My Beloved World, by Sonia Sotomayor, Knopf, 336 pages, $27.95
In May 2009, shortly after Justice David Souter announced his retirement from the Supreme Court but before President Barack Obama got around to announcing his replacement, The New Republic published an article entitled "The Case Against Sotomayor." Written by legal affairs editor Jeffrey Rosen, the piece quoted several unnamed legal officials, including federal prosecutors and law clerks, who had worked directly with Sonia Sotomayor, Obama's presumed favorite to replace Souter. They were not impressed with her qualifications.
"They expressed questions about her temperament, her judicial craftsmanship, and most of all, her ability to provide an intellectual counterweight to the conservative justices," Rosen wrote.
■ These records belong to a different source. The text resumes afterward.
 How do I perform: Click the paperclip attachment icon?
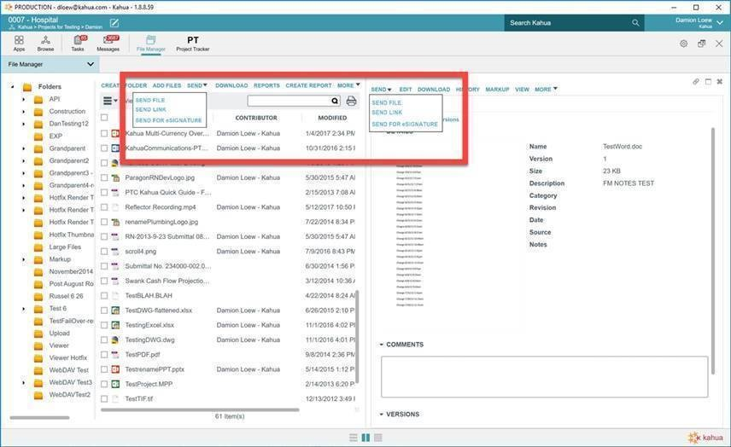(x=696, y=82)
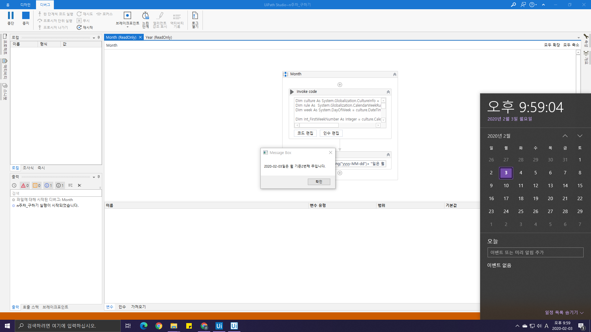Switch to the Year (ReadOnly) tab

(159, 37)
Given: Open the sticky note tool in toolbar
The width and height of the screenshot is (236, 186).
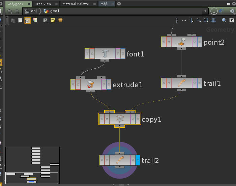Looking at the screenshot, I should click(x=53, y=20).
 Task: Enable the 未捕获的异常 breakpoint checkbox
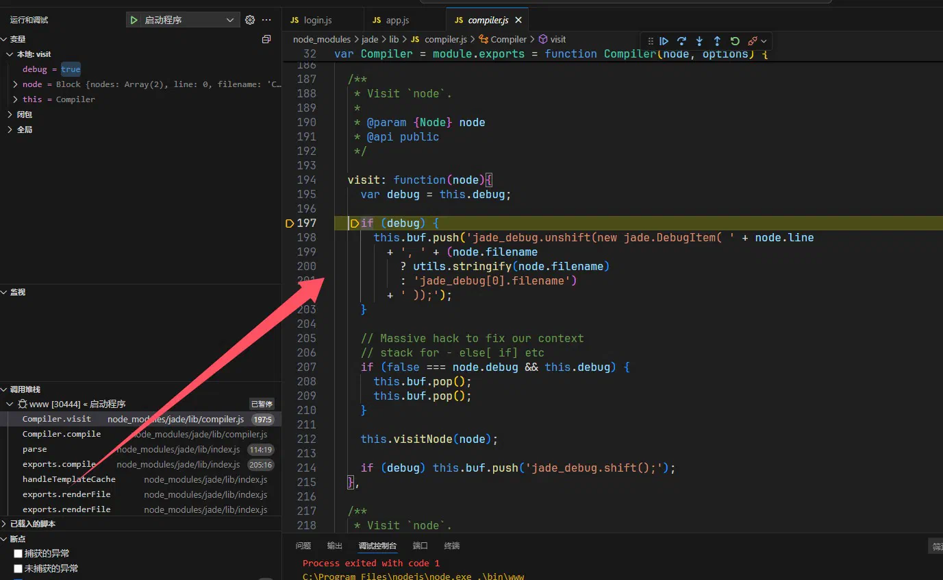(x=18, y=568)
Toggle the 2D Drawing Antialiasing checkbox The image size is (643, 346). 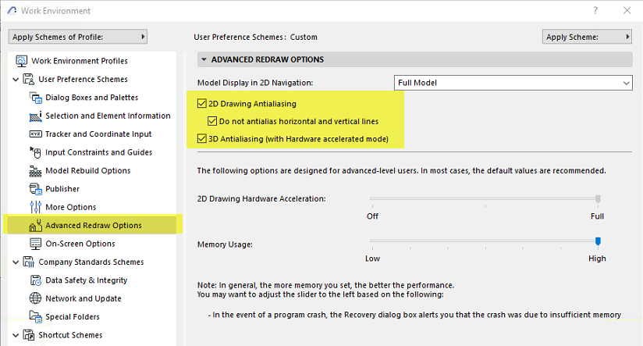202,103
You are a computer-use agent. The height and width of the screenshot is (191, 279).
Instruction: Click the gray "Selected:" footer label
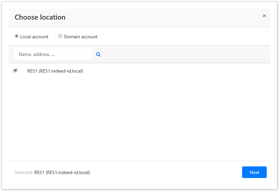point(24,172)
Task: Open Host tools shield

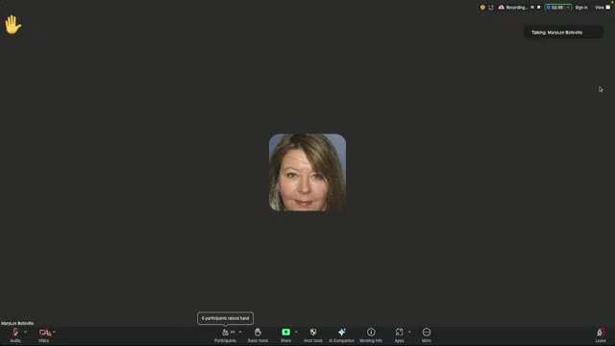Action: coord(313,335)
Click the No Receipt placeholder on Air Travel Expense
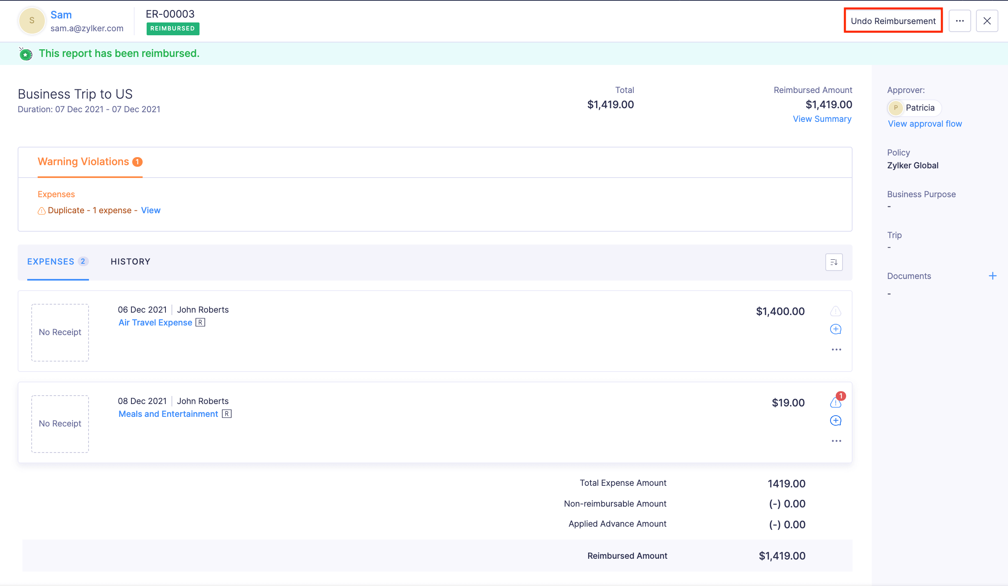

These legal insiders wanted "the most intellectually powerful and politically effective liberal justice possible," he continued, and they feared Sotomayor was not up to the job.
It was a damning exposé, especially coming from Rosen, a respected legal analyst writing at one of the flagship magazines of modern liberalism. And although the story failed to derail Sotomayor's nomination, it cast a shadow of doubt that continues to follow her on the bench.
Sonia Sotomayor does not mention this troubling episode in her new memoir, My Beloved World, nor does she do much to dispel any lingering liberal doubts. In fact, she ends her memoir in the year 1992, culminating with her decision to leave private practice at a powerful law firm in order to be confirmed as a judge on the U.S. District Court for the Southern District of New York. Aside from a brief mention of the surprise and humility she felt 17 years later when the president nominated her for Souter's seat on the Supreme Court, there is no discussion of Sotomayor's many years as a federal judge and no mention of any sort of legal philosophy that might be guiding her approach to the law.
It makes for a highly frustrating memoir from someone in her position. The story of Sotomayor's early life is riveting, to be sure, and readers cannot help but be impressed by her remarkable rise from a Bronx housing project, where her father drank himself to death when she was nine years old, to Princeton and then Yale Law School, where she excelled academically, to the Manhattan District Attorney's office, where she excelled again as a prosecutor, and finally to the federal bench. "I have never had to face anything," she writes, "that could overwhelm the native optimism and stubborn perseverance I was blessed with." She is justifiably proud of her accomplishments.
But most readers will also want to hear what came next in her career, and My Beloved World fails to deliver. In her 20-plus years on the federal bench, Sotomayor has confronted some of the most pressing issues of our time, from gun control to campaign finance regulation to President Barack Obama's health care overhaul. In such cases she consistently voted in support of broad government powers. Yet her memoir doesn't mention any of them.
Even the chapter detailing her years at Yale Law School, where conservative icon Robert Bork was one of her professors, offers little discussion of legal ideas. "I know some readers will be inclined to sift this chapter for clues to my own jurisprudence," she writes. "I regret to disappoint them, but that's not the purpose of this book."
Too bad she didn't set out with a different purpose. Her former colleague John Paul Stevens, for example, spent 35 years on the Supreme Court before publishing his own memoir, and the resulting book offered a number of fascinating and controversial insights into both his own role in landmark cases and the secretive inner workings of the elite tribunal.
Similarly, Clarence Thomas waited until he had served 16 years on the Supreme Court before penning his own memoir, a work which managed to recount both his hardscrabble origins in Pinpoint, Georgia and his substantive views on numerous issues, ranging from race and abortion to his controversial 1991 Supreme Court confirmation battle. Those two books offer fine models of what a Supreme Court memoir can be.
Sotomayor is entitled to write any sort of thing she wants, of course, but it's still a shame she didn't follow the excellent examples recently set by Stevens and Thomas. Readers want to know what makes the justices of the Supreme Court tick, but that information is of little value when divorced from the legal and institutional context that made the justices so important in the first place. Let's hope she writes a second volume somewhere down the line.